Stored records
-----

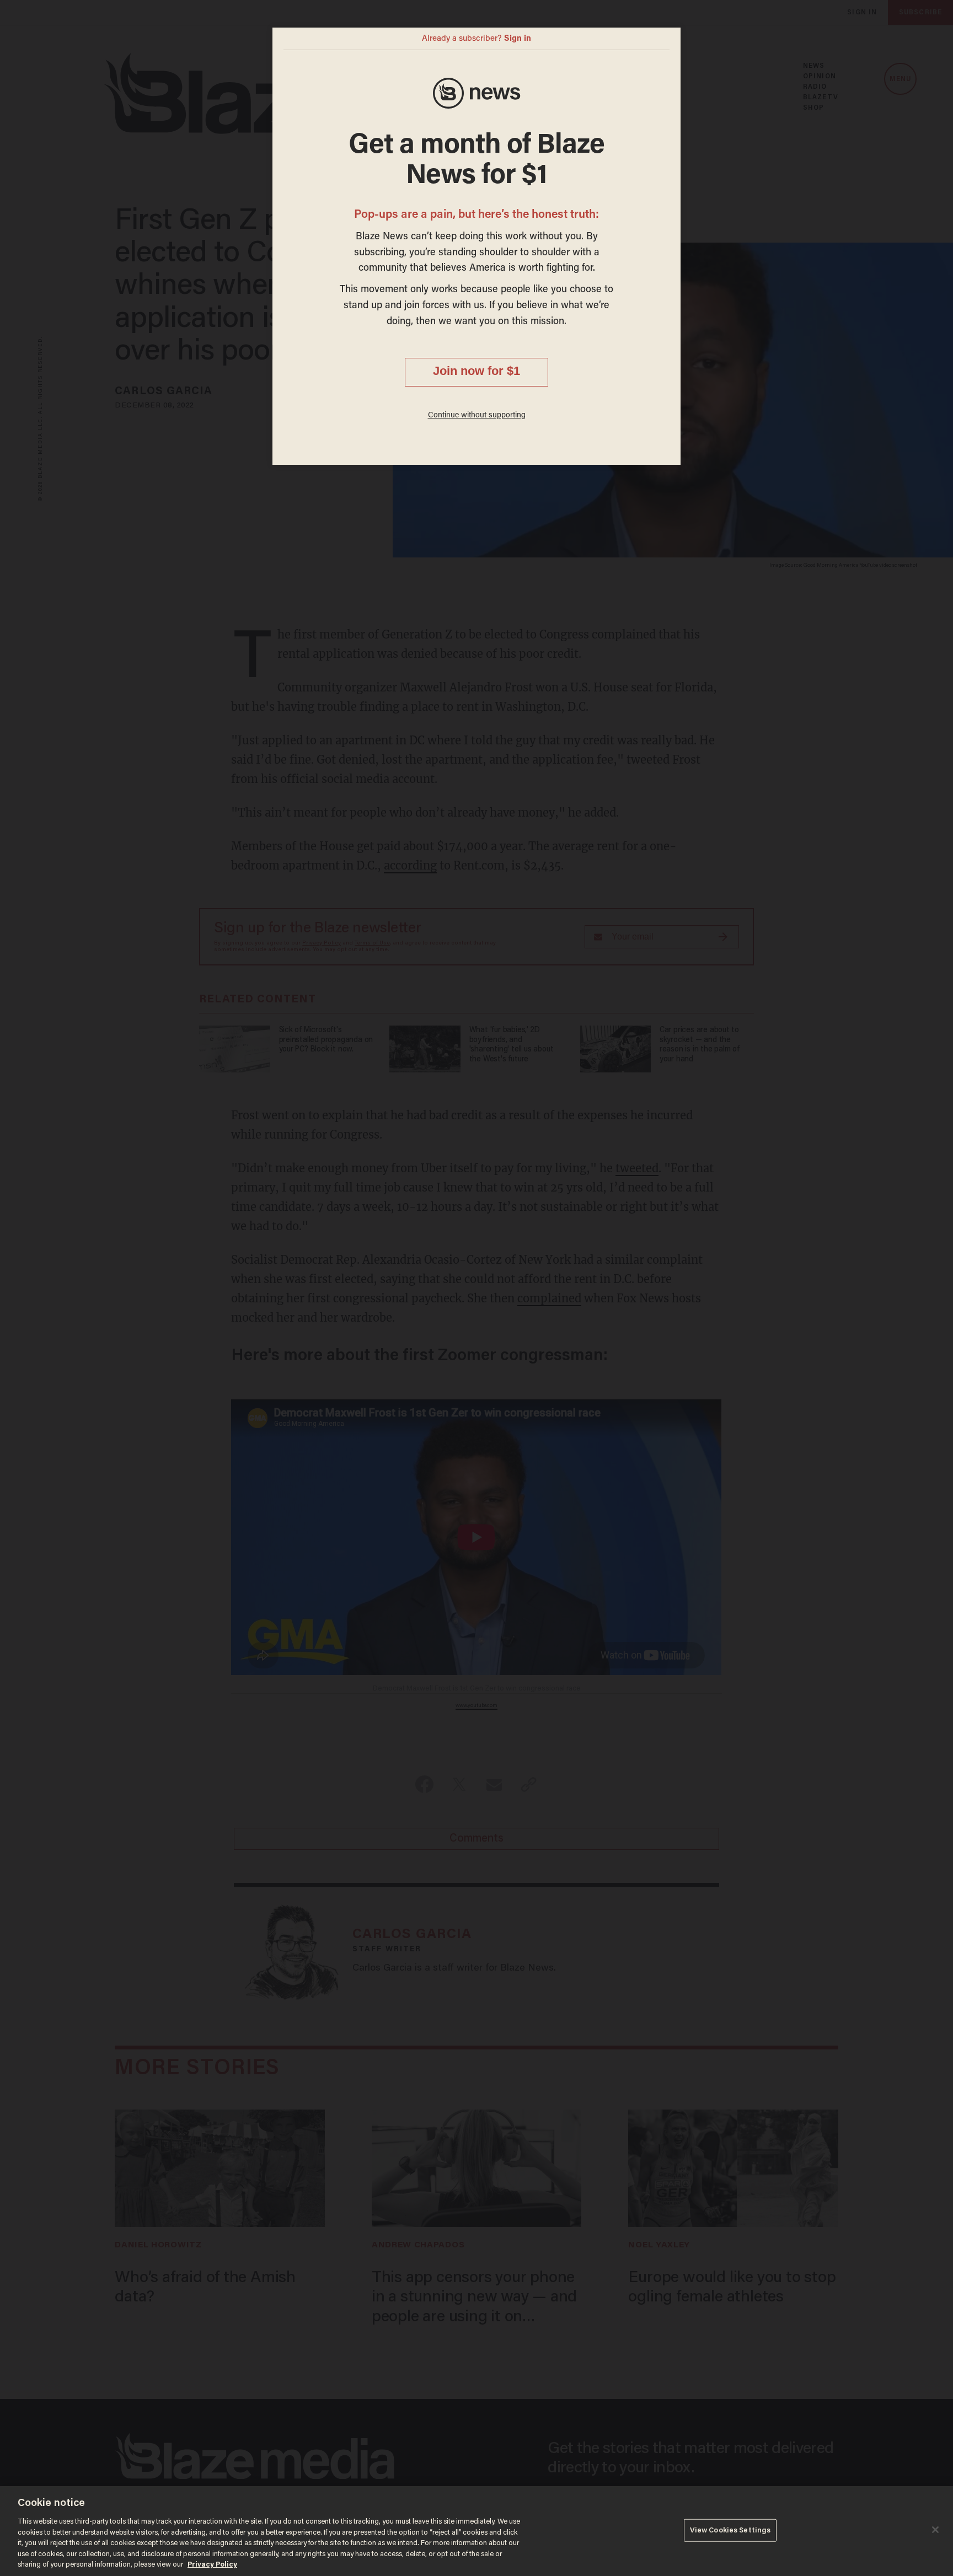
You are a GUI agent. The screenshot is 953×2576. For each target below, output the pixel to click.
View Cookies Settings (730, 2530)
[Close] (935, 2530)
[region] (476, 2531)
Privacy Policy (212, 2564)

-----

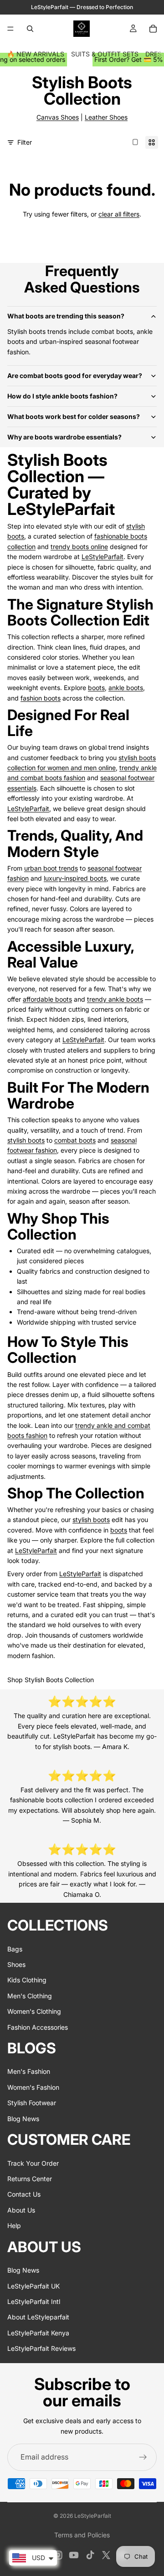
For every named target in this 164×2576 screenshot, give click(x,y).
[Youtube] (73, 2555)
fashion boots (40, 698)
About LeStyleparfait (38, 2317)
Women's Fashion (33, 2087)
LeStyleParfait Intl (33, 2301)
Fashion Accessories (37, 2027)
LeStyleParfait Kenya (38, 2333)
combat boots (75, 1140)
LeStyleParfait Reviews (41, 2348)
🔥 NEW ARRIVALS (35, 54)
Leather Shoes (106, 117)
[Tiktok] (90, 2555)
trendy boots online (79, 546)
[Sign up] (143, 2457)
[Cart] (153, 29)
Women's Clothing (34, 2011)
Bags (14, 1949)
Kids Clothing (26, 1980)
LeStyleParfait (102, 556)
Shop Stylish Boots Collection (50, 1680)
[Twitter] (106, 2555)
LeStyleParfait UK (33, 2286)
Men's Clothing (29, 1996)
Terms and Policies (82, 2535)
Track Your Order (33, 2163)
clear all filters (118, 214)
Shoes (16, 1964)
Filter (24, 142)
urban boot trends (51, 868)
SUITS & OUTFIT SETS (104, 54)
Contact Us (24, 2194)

-----

YOUR GOAL
Given the records above, return exactly the lines starting at the line containing "Shop Stylish Boots Collection (50, 1680)" and ending at the line containing "Contact Us (24, 2194)", including both.

REPLY TO THE EXERCISE
Shop Stylish Boots Collection (50, 1680)
[Twitter] (106, 2555)
LeStyleParfait UK (33, 2286)
Men's Clothing (29, 1996)
Terms and Policies (82, 2535)
Track Your Order (33, 2163)
clear all filters (118, 214)
Shoes (16, 1964)
Filter (24, 142)
urban boot trends (51, 868)
SUITS & OUTFIT SETS (104, 54)
Contact Us (24, 2194)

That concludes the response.